## Kurze Aufgabe 1
Welche Forderungen richtet der djb im Text über Flucht und Asyl nach den Worten „Außerdem fordert djb die Bundesregierung dazu auf“ an die Bundesregierung? Nenne alle.
## Kurze Aufgabe 2
Schreib aus den Datenzeilen den Abschnitt von der Zeile mit „Click the add printer icon next to dropdown“ bis zum Ende der Daten Wort für Wort ab. Beide Enden gehören dazu.

## Text zum Lesen
Zuletzt sollte Deutschland den Familiennachzug zu subsidiär Schutzberechtigten sicherstellen, anstatt ihn auszusetzen.[120] Die aktuelle Praxis trifft insbesondere Kinder, Frauen und Angehörige weiterer marginalisierter Gruppen und verstößt gegen völker- und verfassungsrechtliche Verpflichtungen, darunter das Recht auf Familienleben nach Art. 8 EMRK. Anstelle weiterer Beschränkungen sollten bestehende legale Zugangswege gestärkt, Verfahren beschleunigt und humanitäre Härtefallregelungen verlässlich angewendet werden.
Der djb fordert daher:
- die effektive Bekämpfung von Flucht- und Migrationstreibern, sei es im Bereich des Klimawandels oder der internationalen Zusammenarbeit;
- die von der Istanbul-Konvention geforderte und völker- und europarechtlich etablierte Anerkennung schwerer Formen geschlechtsspezifischer Gewalt als Form der Verfolgung im deutschen Asylgesetz;
- die Verbesserung des Gewaltschutzes von Frauen und Angehöriger anderer marginalisierter Gruppen im Aufenthaltsgesetz, insbesondere die Streichung des § 87 AufenthG;
- die Verbesserung der Situation geflüchteter Menschen, insbesondere von Frauen und Angehörigen anderer marginalisierter Gruppen in Deutschland, durch die Sicherung der menschenwürdigen Existenz sowie den Zugang zu ausreichender Gesundheitsversorgung, inklusive psychotherapeutischer Versorgung;
- den Familiennachzug zu subsidiär Schutzberechtigten sicherzustellen, anstatt ihn auszusetzen.
Außerdem fordert djb die Bundesregierung dazu auf,
- dass Deutschland auf angemessene und sichere Unterbringung in den Asylzentren zur Durchführung der mit der GEAS-Reform beschlossenen Grenzverfahren an den Europäischen Außengrenzen hinwirkt;
- dass Deutschland sich für die Einhaltung menschenrechtlicher Vorgaben an den europäischen Außengrenzen wie auch an den deutschen Binnengrenzen einsetzt, insbesondere zur Vermeidung von sogenannten Pushbacks, die effektive Gewährleistung des Rechts auf das Stellen eines Asylantrags und den Schutz vor Refoulement;
- dass Deutschland auf den Schutz von Frauen und Mädchen im Rahmen des Abschlusses von Abkommen mit sogenannten sicheren Drittstaaten hinwirkt.

## Inhalt der Daten
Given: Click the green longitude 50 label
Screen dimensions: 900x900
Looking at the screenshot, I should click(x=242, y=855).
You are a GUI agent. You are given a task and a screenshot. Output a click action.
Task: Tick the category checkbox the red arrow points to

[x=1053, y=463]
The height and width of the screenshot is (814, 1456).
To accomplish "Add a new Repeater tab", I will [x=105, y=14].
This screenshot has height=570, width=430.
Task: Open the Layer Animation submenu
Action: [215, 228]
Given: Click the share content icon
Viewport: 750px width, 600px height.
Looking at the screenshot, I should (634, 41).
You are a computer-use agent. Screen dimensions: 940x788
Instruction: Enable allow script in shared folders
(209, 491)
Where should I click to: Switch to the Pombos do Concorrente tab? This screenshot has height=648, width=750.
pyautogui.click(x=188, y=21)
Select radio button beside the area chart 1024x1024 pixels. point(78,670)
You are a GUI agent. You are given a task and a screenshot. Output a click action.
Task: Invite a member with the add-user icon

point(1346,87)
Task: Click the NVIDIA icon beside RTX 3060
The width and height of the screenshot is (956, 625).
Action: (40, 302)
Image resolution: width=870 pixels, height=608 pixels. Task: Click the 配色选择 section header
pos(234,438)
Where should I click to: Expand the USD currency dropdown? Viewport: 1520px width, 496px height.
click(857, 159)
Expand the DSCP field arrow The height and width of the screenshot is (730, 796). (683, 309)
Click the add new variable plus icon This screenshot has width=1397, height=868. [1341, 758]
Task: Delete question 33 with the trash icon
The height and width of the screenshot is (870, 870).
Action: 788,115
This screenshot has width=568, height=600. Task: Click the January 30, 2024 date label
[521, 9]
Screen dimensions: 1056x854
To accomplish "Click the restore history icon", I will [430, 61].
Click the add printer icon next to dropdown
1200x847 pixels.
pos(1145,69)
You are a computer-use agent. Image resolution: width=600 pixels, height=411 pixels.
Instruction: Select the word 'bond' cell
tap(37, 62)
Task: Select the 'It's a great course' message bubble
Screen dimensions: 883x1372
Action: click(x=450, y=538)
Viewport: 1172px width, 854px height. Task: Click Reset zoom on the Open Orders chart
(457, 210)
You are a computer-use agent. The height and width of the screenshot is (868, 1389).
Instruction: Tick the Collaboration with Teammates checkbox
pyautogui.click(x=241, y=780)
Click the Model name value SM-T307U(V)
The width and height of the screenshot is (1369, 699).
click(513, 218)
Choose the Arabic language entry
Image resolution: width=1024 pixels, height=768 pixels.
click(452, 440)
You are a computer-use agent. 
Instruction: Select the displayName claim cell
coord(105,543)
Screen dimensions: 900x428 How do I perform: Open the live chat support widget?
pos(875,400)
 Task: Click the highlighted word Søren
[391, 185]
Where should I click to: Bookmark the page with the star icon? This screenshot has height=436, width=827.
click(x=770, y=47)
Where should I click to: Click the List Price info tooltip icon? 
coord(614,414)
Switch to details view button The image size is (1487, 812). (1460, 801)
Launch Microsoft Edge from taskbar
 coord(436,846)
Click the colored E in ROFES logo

## Ergebnis 1
- Deutschland soll auf eine angemessene und sichere Unterbringung in den Asylzentren hinwirken, in denen an den Europäischen Außengrenzen die mit der GEAS-Reform beschlossenen Grenzverfahren durchgeführt werden.
- Deutschland soll sich dafür einsetzen, dass an den europäischen Außengrenzen und an den deutschen Binnengrenzen menschenrechtliche Vorgaben eingehalten werden. Das gilt vor allem für die Vermeidung von sogenannten Pushbacks, die wirksame Sicherung des Rechts, einen Asylantrag zu stellen, und den Schutz vor Refoulement.
- Deutschland soll beim Abschluss von Abkommen mit sogenannten sicheren Drittstaaten auf den Schutz von Frauen und Mädchen hinwirken.

## Ergebnis 2
Click the add printer icon next to dropdown
1200x847 pixels.
pos(1145,69)
You are a computer-use agent. Image resolution: width=600 pixels, height=411 pixels.
Instruction: Select the word 'bond' cell
tap(37, 62)
Task: Select the 'It's a great course' message bubble
Screen dimensions: 883x1372
Action: click(x=450, y=538)
Viewport: 1172px width, 854px height. Task: Click Reset zoom on the Open Orders chart
(457, 210)
You are a computer-use agent. The height and width of the screenshot is (868, 1389).
Instruction: Tick the Collaboration with Teammates checkbox
pyautogui.click(x=241, y=780)
Click the Model name value SM-T307U(V)
The width and height of the screenshot is (1369, 699).
click(513, 218)
Choose the Arabic language entry
Image resolution: width=1024 pixels, height=768 pixels.
click(452, 440)
You are a computer-use agent. 
Instruction: Select the displayName claim cell
coord(105,543)
Screen dimensions: 900x428 How do I perform: Open the live chat support widget?
pos(875,400)
 Task: Click the highlighted word Søren
[391, 185]
Where should I click to: Bookmark the page with the star icon? This screenshot has height=436, width=827.
click(x=770, y=47)
Where should I click to: Click the List Price info tooltip icon? 
coord(614,414)
Switch to details view button The image size is (1487, 812). (1460, 801)
Launch Microsoft Edge from taskbar
 coord(436,846)
Click the colored E in ROFES logo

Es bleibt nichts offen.